As for Nicholas, he lived a single man on the patrimonial estate
until he grew tired of living alone, and then he took to wife the
daughter of a neighbouring gentleman with a dower of one thousand
pounds. This good lady bore him two children, a son and a daughter,
and when the son was about nineteen, and the daughter fourteen, as
near as we can guess--impartial records of young ladies' ages
being, before the passing of the new act, nowhere preserved in the
registries of this country--Mr Nickleby looked about him for the
means of repairing his capital, now sadly reduced by this increase
in his family, and the expenses of their education.
'Speculate with it,' said Mrs Nickleby.
'Spec--u--late, my dear?' said Mr Nickleby, as though in doubt.

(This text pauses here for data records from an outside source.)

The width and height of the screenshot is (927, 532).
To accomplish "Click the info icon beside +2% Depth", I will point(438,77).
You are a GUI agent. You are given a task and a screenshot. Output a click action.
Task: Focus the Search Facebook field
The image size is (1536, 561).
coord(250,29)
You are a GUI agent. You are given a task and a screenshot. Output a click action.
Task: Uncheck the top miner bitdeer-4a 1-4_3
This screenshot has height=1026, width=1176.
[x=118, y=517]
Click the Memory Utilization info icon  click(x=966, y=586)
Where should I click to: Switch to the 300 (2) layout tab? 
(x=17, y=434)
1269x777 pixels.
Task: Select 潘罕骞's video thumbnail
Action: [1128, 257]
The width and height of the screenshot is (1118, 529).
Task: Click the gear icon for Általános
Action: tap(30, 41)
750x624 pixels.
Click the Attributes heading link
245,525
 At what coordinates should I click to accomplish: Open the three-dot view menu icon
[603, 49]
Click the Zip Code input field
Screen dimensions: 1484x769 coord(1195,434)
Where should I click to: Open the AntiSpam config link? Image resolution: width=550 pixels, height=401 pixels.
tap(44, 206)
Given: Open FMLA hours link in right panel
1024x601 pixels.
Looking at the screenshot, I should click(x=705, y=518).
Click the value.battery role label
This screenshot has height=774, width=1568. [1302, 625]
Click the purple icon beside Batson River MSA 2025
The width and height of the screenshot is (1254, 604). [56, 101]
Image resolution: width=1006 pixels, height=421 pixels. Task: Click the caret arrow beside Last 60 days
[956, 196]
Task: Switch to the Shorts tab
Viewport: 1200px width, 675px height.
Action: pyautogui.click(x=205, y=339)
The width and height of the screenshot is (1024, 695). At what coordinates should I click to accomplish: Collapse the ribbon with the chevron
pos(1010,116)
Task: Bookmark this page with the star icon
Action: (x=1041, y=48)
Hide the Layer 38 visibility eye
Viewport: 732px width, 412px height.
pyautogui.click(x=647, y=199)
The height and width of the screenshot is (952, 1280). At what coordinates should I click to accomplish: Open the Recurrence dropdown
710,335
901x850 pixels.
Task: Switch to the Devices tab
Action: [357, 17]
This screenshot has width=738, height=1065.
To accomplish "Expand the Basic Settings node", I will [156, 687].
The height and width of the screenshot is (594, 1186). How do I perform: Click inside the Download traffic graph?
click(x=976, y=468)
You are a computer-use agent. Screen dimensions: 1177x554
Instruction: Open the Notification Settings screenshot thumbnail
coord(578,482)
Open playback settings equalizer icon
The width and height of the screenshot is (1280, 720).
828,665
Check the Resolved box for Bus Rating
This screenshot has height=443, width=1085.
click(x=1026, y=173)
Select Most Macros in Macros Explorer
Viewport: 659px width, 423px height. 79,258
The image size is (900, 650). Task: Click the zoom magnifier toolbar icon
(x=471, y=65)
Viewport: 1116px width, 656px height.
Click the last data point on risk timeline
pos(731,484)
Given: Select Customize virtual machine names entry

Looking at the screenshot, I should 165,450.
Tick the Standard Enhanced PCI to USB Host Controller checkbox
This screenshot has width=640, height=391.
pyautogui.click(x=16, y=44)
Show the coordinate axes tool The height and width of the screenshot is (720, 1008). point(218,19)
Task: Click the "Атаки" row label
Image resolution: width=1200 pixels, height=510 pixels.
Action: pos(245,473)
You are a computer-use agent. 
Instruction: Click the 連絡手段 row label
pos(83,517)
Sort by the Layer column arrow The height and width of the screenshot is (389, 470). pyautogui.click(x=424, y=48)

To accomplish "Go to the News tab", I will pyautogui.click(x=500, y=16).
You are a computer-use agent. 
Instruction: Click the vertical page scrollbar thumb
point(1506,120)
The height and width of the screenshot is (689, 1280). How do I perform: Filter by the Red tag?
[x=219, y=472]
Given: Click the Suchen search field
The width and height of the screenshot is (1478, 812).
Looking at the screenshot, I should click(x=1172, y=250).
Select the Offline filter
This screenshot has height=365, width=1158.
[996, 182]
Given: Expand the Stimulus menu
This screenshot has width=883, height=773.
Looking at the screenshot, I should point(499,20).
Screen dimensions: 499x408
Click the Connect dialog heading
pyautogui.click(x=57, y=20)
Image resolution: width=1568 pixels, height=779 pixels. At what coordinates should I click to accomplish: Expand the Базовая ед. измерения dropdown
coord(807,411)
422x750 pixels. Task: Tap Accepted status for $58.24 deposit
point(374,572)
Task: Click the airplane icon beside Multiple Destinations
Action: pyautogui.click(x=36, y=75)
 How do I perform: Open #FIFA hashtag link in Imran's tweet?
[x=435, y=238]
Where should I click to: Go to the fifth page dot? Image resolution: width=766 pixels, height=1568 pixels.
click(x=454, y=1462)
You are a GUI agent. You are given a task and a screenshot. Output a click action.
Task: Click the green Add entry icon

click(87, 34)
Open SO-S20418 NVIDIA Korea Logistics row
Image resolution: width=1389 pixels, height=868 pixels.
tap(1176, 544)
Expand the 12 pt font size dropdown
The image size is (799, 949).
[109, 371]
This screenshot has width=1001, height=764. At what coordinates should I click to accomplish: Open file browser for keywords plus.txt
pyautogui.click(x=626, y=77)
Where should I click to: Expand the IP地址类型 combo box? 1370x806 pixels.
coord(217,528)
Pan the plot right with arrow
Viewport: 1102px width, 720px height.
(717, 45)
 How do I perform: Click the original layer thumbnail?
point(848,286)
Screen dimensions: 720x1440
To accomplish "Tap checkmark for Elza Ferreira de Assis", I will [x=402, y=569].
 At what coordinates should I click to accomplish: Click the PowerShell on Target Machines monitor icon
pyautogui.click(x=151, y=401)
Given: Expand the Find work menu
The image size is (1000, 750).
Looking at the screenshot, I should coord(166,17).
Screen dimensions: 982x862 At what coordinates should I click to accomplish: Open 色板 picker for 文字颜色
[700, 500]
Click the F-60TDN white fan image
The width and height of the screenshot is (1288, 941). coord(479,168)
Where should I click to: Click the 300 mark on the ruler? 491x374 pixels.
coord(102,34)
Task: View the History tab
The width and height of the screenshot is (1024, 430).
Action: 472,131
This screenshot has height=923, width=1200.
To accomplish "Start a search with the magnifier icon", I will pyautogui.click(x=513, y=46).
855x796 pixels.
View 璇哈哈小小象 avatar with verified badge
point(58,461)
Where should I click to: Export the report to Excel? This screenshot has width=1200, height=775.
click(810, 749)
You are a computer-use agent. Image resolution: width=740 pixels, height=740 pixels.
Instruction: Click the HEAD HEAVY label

'Why not?' asked Mrs Nickleby.
'Because, my dear, if we SHOULD lose it,' rejoined Mr Nickleby, who
was a slow and time-taking speaker, 'if we SHOULD lose it, we shall
no longer be able to live, my dear.'
'Fiddle,' said Mrs Nickleby.
'I am not altogether sure of that, my dear,' said Mr Nickleby.
'There's Nicholas,' pursued the lady, 'quite a young man--it's time
he was in the way of doing something for himself; and Kate too, poor
girl, without a penny in the world. Think of your brother! Would
he be what he is, if he hadn't speculated?'
'That's true,' replied Mr Nickleby. 'Very good, my dear. Yes. I
WILL speculate, my dear.'
Speculation is a round game; the players see little or nothing of
their cards at first starting; gains MAY be great--and so may
losses. The run of luck went against Mr Nickleby. A mania
prevailed, a bubble burst, four stock-brokers took villa residences
at Florence, four hundred nobodies were ruined, and among them Mr
Nickleby.
'The very house I live in,' sighed the poor gentleman, 'may be taken
from me tomorrow. Not an article of my old furniture, but will be
sold to strangers!'
The last reflection hurt him so much, that he took at once to his
bed; apparently resolved to keep that, at all events.
'Cheer up, sir!' said the apothecary.
'You mustn't let yourself be cast down, sir,' said the nurse.
'Such things happen every day,' remarked the lawyer.
'And it is very sinful to rebel against them,' whispered the
clergyman.
'And what no man with a family ought to do,' added the neighbours.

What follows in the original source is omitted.